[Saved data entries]
-------

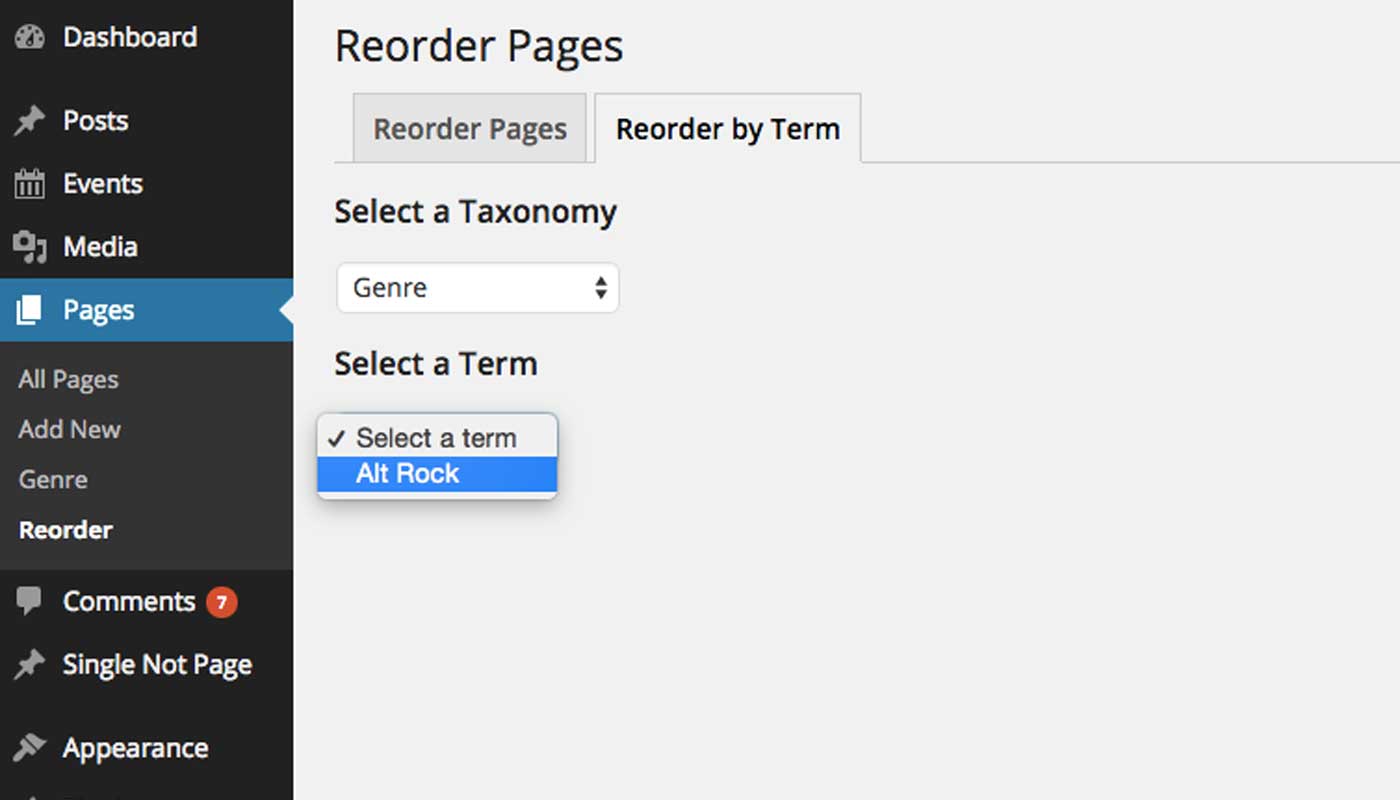Viewport: 1400px width, 800px height.
Task: Click the Dashboard gauge icon
Action: [x=30, y=36]
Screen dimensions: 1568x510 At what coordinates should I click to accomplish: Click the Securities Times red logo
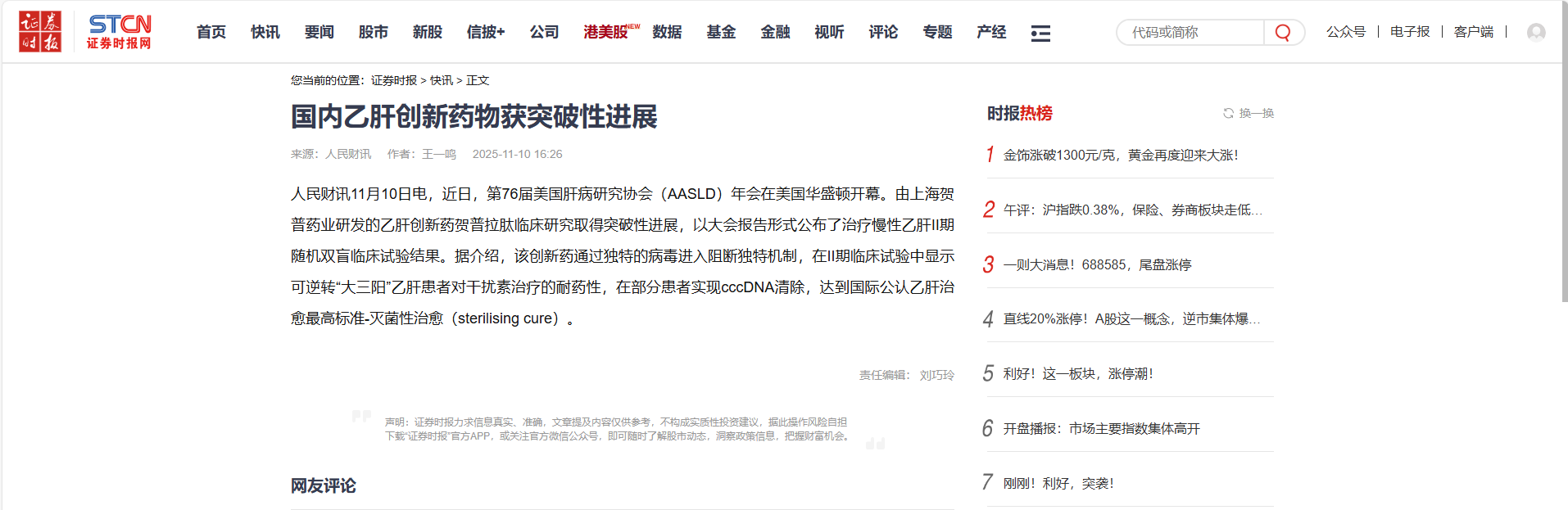pyautogui.click(x=40, y=32)
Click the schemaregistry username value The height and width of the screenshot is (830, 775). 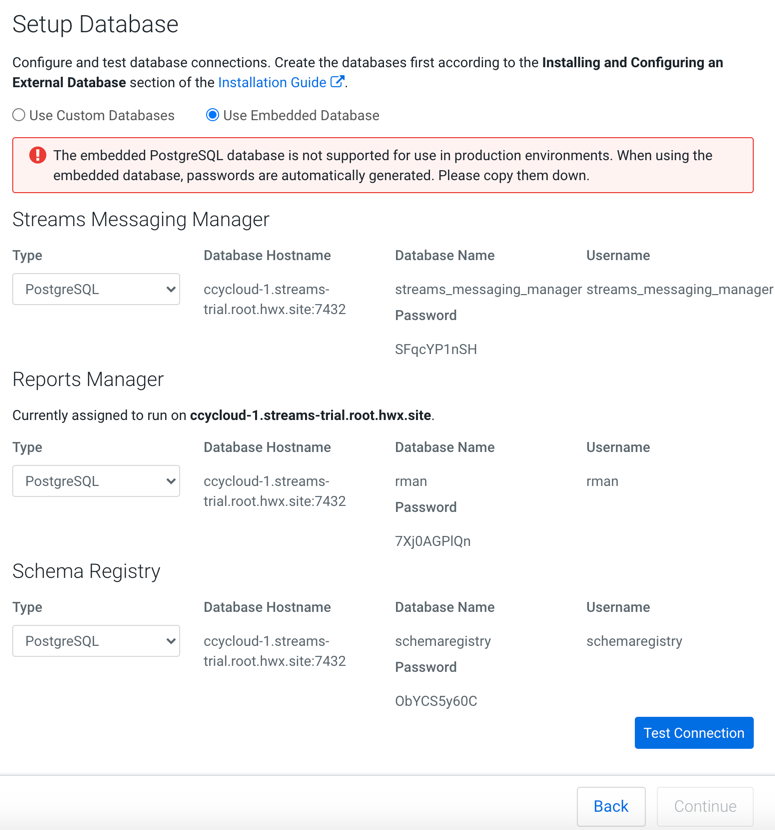coord(634,641)
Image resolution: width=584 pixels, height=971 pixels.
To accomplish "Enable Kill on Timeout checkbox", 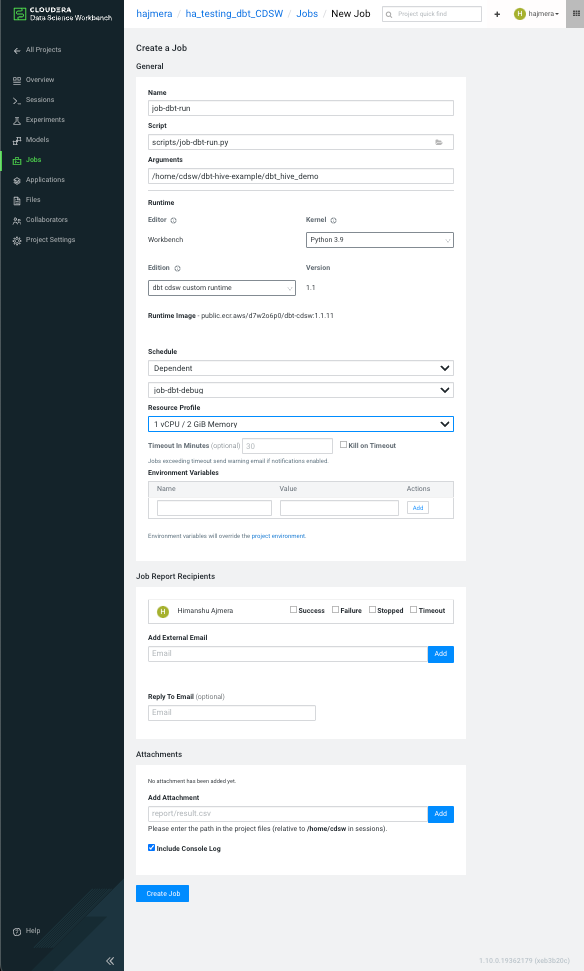I will (x=343, y=445).
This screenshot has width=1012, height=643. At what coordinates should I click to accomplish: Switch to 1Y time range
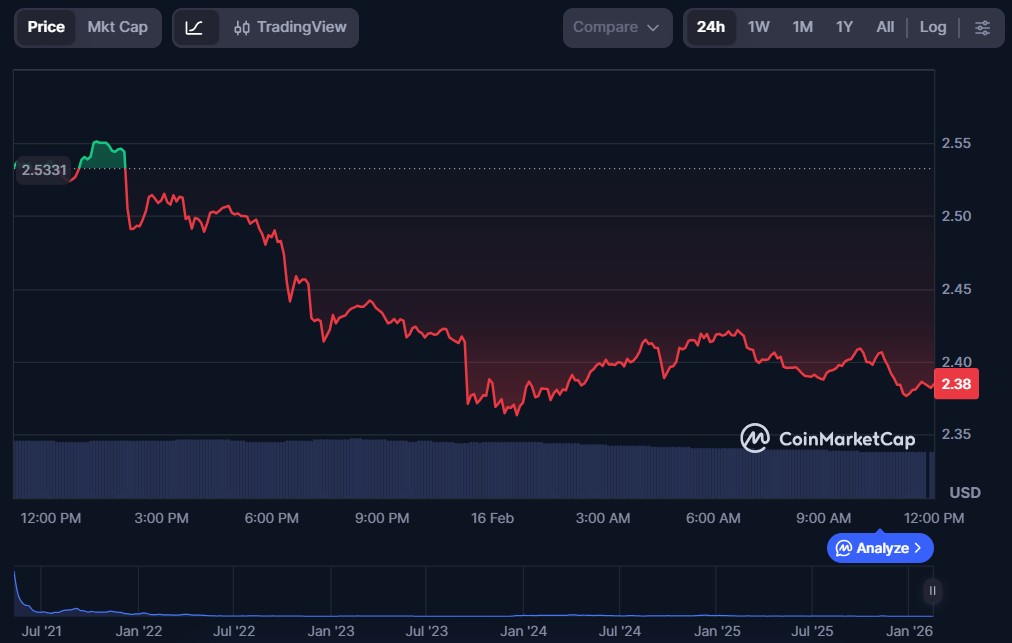pos(844,27)
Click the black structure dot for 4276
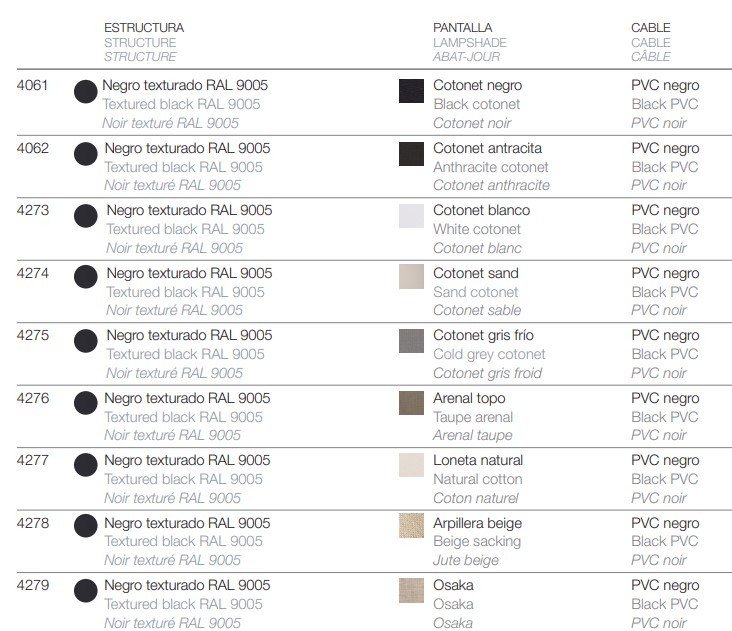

-------

Your copy must start at the line that holds "This screenshot has" and end at the last line of the data, both included; it must contain no pictures.

This screenshot has width=1012, height=643. At what coordinates should I click to accomplish: Switch to 1Y time range
pos(844,27)
Click the black structure dot for 4276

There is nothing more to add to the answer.